The 6-foot-9 Echenique was 8 for 11 from the field and is a 77 percent career shooter (24 for 31) in five career games against Evansville, which lacks inside presence.
“They were hard to guard in all aspects,” Evansville coach Marty Simmons said. “We had a hard time getting out to their shooters and they beat us up on the boards as well.”
Creighton carries a six-game winning streak into the championship game against No. 4 seed Illinois State, which erased a 13-point second half deficit in a 65-64 upset over Wichita State. Creighton has won the tournament six of the last 13 seasons and is seeking its first trip to the NCAAs since 2007.
The Valley has had just one NCAA bid the last four seasons, but has a shot for three if Illinois State pulls another upset. Wichita State was the regular-season champion with a 10 RPI and Creighton also has strong credentials.
“I think everybody on our team would want Wichita in the finals,” Young said. “That would have been nice, but it is what it is. It’s just another opportunity to go out and prove ourselves.”
Creighton is rested heading into the final. McDermott played 23 minutes and Young 20. Coach Greg McDermott planned on getting the bench heavily involved.
“It worked out great, we got a win and we didn’t play guys 27 minutes,” McDermott said. “We felt like we had a little bit more depth and we could keep fresh guys on Colt Ryan and Denver Holmes.
“They don’t have another Colt Ryan and Denver Holmes coming off the bench that can do what those guys can do.”
Kenny Harris had 17 points and Ryan 13 for Evansville (16-15), which has lost 14 of its last 16 to Creighton. Ryan, who scored 43 points in a 93-92 overtime loss at Creighton on Feb. 21, was just 3 for 12 from the field.
“It wasn’t about me trying to go out and score as many as I could,” Ryan said. “I think the big thing was we couldn’t stop them. We really needed to block out a little better because they got second-chance points.”
Three Evansville players — Ryan, Holmes and Troy Taylor — played at least 30 minutes.
Creighton finished 2-1 against Evansville, outrebounding the Aces 43-17 on Saturday.
“We’re obviously disappointed with the result, but overall I’m really proud of the guys,” Simmons said. “Creighton was just really, really good today.”
The Bluejays won both regular-season meetings against Illinois State, including a 28-point blowout at home Feb. 1.
“They’re very streaky,” Echenique said. “They can be a dangerous team and they obviously showed that today.

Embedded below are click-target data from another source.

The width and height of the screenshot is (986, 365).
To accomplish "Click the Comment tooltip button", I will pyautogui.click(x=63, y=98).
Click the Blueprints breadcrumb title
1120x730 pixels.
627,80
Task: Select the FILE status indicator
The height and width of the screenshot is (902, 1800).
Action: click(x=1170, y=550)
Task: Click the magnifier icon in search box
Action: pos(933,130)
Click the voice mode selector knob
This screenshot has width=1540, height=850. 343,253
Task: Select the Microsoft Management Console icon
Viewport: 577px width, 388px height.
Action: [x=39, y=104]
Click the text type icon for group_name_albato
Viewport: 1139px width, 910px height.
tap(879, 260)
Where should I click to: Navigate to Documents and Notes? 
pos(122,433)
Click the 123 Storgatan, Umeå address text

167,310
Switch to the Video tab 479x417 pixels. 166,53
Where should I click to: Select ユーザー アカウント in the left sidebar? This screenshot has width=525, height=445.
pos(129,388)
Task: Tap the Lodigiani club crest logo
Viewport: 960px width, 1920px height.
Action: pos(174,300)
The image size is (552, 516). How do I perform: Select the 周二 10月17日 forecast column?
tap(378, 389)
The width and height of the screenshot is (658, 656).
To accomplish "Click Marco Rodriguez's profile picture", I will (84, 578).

I feel like we match up well and we’ll be ready.”
Echenique finished one point shy of his career high set with Rutgers. Creighton easily shrugged off technical fouls to Echinque and Will Artino for hanging on the rim after emphatic dunks.
Creighton dominated in all phases in the first half, shooting 60 percent with a 22-6 rebounding bulge. The points total was the school’s best since the tournament went to a neutral site in 1991.
“They just outexecuted us,” Harris said. “Those open 3s just killed us, and we got hurt on the glass.”